The 27th Kinki Association for Clinical Engineers

Presentation information

一般演題

オンデマンド配信(一般演題) » 循環器

循環器②

座長:畑中 晃(社会医療法人 岡本病院(財団) 京都岡本記念病院 診療技術部 臨床工学科)、橋本 幹也(和歌山県立医科大学附属病院 臨床工学センター)

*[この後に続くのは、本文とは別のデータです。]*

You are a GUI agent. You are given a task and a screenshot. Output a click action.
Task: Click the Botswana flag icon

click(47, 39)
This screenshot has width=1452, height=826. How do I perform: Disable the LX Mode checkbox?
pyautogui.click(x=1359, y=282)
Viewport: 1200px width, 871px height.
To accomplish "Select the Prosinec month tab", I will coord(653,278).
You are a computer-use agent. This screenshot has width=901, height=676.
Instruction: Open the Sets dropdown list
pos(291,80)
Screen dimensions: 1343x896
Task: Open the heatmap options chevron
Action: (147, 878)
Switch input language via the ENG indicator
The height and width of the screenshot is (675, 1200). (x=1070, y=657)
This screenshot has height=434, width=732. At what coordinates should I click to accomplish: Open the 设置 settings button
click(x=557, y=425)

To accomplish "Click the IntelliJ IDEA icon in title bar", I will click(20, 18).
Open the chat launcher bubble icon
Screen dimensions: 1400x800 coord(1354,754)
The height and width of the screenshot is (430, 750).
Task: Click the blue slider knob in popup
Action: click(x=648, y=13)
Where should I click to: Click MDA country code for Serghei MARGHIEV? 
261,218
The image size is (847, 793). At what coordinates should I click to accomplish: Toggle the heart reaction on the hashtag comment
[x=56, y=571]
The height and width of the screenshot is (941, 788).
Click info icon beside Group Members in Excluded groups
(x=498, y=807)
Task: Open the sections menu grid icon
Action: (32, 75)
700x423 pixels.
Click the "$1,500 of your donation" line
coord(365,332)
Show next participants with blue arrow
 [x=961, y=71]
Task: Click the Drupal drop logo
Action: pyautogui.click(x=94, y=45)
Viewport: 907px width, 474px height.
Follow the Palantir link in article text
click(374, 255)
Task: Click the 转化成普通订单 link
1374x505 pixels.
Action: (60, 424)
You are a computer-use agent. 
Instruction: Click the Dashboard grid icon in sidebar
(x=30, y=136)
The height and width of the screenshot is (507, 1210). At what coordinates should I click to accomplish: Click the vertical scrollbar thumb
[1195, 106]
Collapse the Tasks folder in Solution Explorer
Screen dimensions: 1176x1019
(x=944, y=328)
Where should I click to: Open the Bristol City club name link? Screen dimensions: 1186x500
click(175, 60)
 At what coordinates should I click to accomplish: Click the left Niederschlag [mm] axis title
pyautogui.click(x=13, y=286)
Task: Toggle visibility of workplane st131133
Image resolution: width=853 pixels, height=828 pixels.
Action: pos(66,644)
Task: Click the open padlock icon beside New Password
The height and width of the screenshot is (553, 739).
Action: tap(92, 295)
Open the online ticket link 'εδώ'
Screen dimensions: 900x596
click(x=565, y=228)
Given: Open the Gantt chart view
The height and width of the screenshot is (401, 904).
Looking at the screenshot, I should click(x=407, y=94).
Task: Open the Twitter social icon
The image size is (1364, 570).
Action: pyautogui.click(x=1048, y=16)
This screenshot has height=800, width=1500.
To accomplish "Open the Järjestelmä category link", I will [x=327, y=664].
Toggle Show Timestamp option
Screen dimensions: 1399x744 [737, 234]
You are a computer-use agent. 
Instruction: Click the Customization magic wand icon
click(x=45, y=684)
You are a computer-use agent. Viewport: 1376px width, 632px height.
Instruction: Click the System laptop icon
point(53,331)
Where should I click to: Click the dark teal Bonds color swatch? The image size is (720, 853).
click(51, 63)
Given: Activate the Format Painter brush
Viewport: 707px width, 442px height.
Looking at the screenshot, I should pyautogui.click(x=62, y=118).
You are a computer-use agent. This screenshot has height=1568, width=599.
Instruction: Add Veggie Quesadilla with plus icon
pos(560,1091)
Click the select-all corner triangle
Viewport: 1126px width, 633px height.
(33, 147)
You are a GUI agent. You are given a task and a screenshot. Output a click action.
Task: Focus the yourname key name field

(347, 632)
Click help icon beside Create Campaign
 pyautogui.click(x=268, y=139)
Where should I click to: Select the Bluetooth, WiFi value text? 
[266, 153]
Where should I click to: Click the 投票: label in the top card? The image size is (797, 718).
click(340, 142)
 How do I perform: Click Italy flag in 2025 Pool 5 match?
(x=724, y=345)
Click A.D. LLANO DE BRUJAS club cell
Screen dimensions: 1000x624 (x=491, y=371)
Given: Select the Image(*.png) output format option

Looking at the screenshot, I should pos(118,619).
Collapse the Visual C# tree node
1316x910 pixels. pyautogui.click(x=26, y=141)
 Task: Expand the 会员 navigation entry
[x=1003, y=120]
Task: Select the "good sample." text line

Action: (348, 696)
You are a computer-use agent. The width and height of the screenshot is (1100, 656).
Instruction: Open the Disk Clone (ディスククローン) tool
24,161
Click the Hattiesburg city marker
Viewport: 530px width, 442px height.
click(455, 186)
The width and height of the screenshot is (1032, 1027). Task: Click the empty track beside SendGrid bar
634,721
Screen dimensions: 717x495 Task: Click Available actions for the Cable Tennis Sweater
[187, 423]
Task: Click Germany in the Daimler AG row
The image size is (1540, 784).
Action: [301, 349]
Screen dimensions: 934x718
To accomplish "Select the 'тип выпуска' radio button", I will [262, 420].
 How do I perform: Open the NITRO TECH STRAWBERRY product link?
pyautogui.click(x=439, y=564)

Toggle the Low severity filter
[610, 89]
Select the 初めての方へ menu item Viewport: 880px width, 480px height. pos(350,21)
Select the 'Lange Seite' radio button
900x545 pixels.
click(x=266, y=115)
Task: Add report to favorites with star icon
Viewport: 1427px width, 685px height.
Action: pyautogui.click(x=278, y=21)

[06-02] ロータブレーターPROTM使用中、急激な回転数の上昇を経験して

*三浦 翼1、孫野 茂樹1、松尾 光則1、中尾 一浩2、山崎 貴紀3 (1. 大阪市立大学医学部附属病院 医療機器部、2. 大阪市立大学医学部附属病院 循環器内科、3. 大阪市立大学大学院医学研究科 循環器内科学)

【背景】
 当院ではPCI施行時にロータブレーターPROTMを使用する際、臨床工学技士がシステムの準備、切削中の回転数減少のカウント・切削時間・心拍数の記録を行っている。今回、切削中に急激な回転数の上昇を経験したので報告する。
【事例】
 79歳男性、左回旋枝の近位部に対してPCIを施行した。病変部をOFDIで観察し、石灰化病変に対しロータブレーターPROTMを用いた切削が必要と判断し、バーサイズ1.5mmで切削を開始した。回転数は18万回転で開始し、3~9千回転の減少を繰り返すが通過に難渋した。20回目の切削開始時に異音と共に回転数が24万回転まで急激に上昇した。すぐに回転を停止させ、ワイヤーごとバーの抜去を行い、体外で目視確認を行ったところ、ドライブシャフトがシースから過度に露出した状態となっていた。切削時間の確認を行うと計350秒と添付文書上の連続使用時間を超えており、アドバンサ内部の異常も考えられたためアドバンサ/カテーテルの交換を行った。その後追加で切削を行い、DCB施行後OFDIによる観察で問題がないことを確認し、バイタルの著変もなく治療終了となった。
【原因】
 予測ではあるが、連続した使用が原因でアドバンサ内部が高温となり、ガスタービンを構成する樹脂が溶け、ドライブシャフトの回転数制御が困難となり、不具合が生じたことが考えられる。現在メーカが詳しい原因を調査中である。
【対策】
 今一度業務担当者へ後述する装置に関する注意喚起を行い、再発防止を行った。1回の作動時間が30秒を超えない、連続使用時間が計5分を超えないように注意し術者へ声をかける。計5分を超える前にアドバンサ/カテーテルの交換を検討する。
【結語】
 今回の事例は連続使用時間に注意していれば防げた可能性がある。臨床工学技士が装置の仕様を理解した上で診療補助を行い、誤った使用方法による不具合を発生させないことが重要である。